The 10th Amendment is strengthened because so much more authority for regulating healthcare insurance is transferred to the states. This represents huge progress because states are so much more fiscally responsible than the federal government (they have to balance their budgets)!
Conclusion. There are certainly many imperfections in the Senate bill. It does nothing to limit tax credits for employer-sponsored insurance. This is sorely needed to put the overall cost of American healthcare on a sustainable course. It does nothing to help low income people who struggle with high deductibles (for example, by helping to set up Health Savings Accounts). It also does nothing to rein in the cost of Medicare, such as by introducing means adjusted premiums and allowing Medicare to negotiate lower drug prices.
Nevertheless it is a huge step forward in controlling excessive healthcare costs as well as expanding health insurance coverage to more Americans in a fiscally responsible way.
Recently I have been discussing the high cost of American healthcare and the urgent need to lower this cost. The current GOP plan, the American Health Care Act, partially addresses this problem by reforming the funding mechanism for Medicaid.
But much more needs to be done. All Americans will have to be involved in the solution and not just the poor. There are two main facets to the problem, neither of which is addressed by the AHCA:
The tax exemption for employer provided health insurance should be replaced by a universal (and refundable) tax credit limited to the cost of catastrophic health insurance (with a high deductible).
Medicare needs to be redesigned so that well-off retirees pay for more of their health care. Details to follow soon.

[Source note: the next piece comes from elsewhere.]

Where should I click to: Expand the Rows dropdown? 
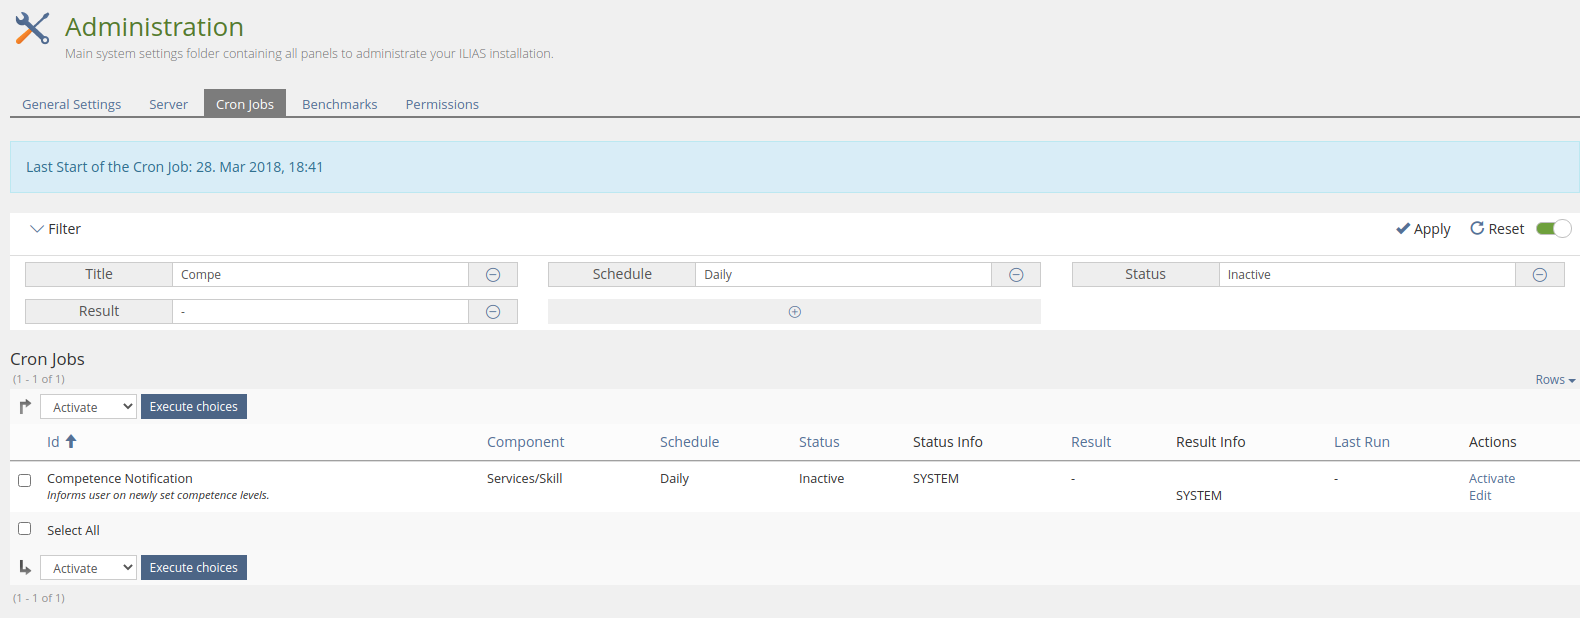(x=1555, y=380)
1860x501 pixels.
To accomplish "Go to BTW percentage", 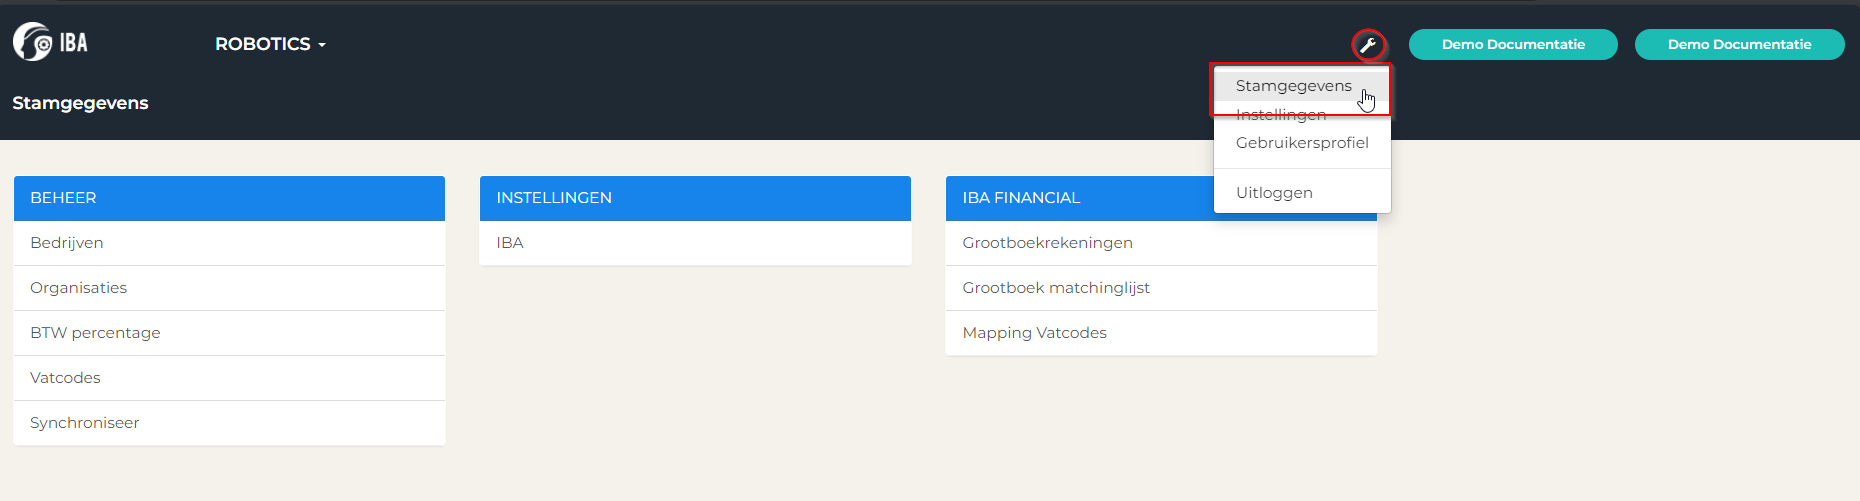I will 229,333.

The U.S. spends 18% of GDP on healthcare, public and private, about $3 trillion per year, and almost twice as much per capita as any other developed country. Furthermore this already enormous relative cost will continue to get worse without major changes in policy.
The main reason for the huge cost is that free market forces are not operating properly. More specifically, it is because most of us, as individual healthcare consumers, do not have enough “skin in the game.”
This conundrum is caused by our third party health insurance system whereby most of us receive health insurance through our employers. This gives us as individuals little incentive to pay attention to the cost of our own care and to try to keep these costs as low as possible.
A good way to fix this problem is to limit the exemption for employer provided insurance to the cost of catastrophic care with a high deductible. Routine medical expenses would be handled through individual (tax preferred) health savings accounts. The self-employed can be included by granting them a (refundable) tax credit also equivalent to the cost of catastrophic care.
Conclusion. Americans are fortunate to have access to high quality health care. But we are paying unsustainably high prices for it. If we cannot figure out a rational and sensible solution to this problem, our healthcare system will soon collapse from its own deadweight and we will end up with a tightly controlled, government run, single payer system.